Pushing “Relates to” About As Far As it Will Stretch

By: James M. Nelson, Greenberg Traurig

As our loyal readers have experienced, the last edition of this newsletter each year usually has a lighter tone. Sometimes that is because more rigorous content generation from our volunteer (and invariably time compressed) authors becomes even more challenging to obtain this time of year. The material must still have some benefits or Committee related nature.

We continue that tradition this year and in doing so we rely heavily on Justice Scalia's observation (joined by Justice Ginsburg of all people) in his concurring opinion in California Department of Labor Standards Enforcement v. Dillingham Construction (95-789), 519 U.S. 316 (1997) that the phrase "relates to" in the preemption clause is challenging because, "[a]s many a curbstone philosopher has observed, everything is related to everything else."  

This is an employee benefits "related" article because it arose from a discussion at the American College of Employee Benefits Counsel annual induction dinner.  One of our co-editors encouraged another co-editor to share a story about his sailing adventures, and this was taken as a lawyerly challenge to see just how far "relates to" can stretch.  It is in that spirit we explore (with pictures) one of the great employee benefit mysteries, specifically, what does that opening stanza of the Crosby, Stills & Nash classic "Southern Cross" really mean.
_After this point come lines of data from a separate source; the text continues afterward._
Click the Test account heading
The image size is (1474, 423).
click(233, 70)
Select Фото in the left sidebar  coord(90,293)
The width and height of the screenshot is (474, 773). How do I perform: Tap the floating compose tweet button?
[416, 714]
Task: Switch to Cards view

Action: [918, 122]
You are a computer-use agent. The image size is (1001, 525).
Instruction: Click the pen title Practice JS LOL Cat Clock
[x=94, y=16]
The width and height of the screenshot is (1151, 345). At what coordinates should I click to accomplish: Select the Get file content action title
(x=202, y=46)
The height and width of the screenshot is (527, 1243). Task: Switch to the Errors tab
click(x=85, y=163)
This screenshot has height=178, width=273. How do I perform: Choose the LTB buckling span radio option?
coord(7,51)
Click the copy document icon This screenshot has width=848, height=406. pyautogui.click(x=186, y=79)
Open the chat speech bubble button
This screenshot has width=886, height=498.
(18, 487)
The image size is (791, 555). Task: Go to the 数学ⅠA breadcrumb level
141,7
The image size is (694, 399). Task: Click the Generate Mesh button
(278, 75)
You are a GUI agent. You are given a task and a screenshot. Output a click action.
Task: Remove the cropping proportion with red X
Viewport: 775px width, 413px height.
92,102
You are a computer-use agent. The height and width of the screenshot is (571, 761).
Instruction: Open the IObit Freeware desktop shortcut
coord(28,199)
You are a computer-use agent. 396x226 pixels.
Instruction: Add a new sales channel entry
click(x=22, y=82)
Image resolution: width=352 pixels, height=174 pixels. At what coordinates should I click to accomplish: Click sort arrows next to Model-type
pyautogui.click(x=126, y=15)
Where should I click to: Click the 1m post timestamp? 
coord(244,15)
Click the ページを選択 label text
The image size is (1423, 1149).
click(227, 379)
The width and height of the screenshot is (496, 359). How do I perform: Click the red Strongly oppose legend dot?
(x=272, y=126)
As a refresher the lyrics are:

Got out of town on a boat for the Southern Islands
Sailing to reach before a following sea
She was makin' for the Trades on the outside
And the downhill run to Papeete
Off the wind on this heading lie the Marquesas"<\/blockquote>

It's actually less complicated than IRC 409A or the required minimum distribution rules. And since one of your editors is providing insight and the photos and did think about his 401(k) plan a couple of times in order to solve this mystery, it is "related" to an employee benefit plan. OK, OK, it is a stretch but we have seen and perhaps made more tenuous preemption arguments, right?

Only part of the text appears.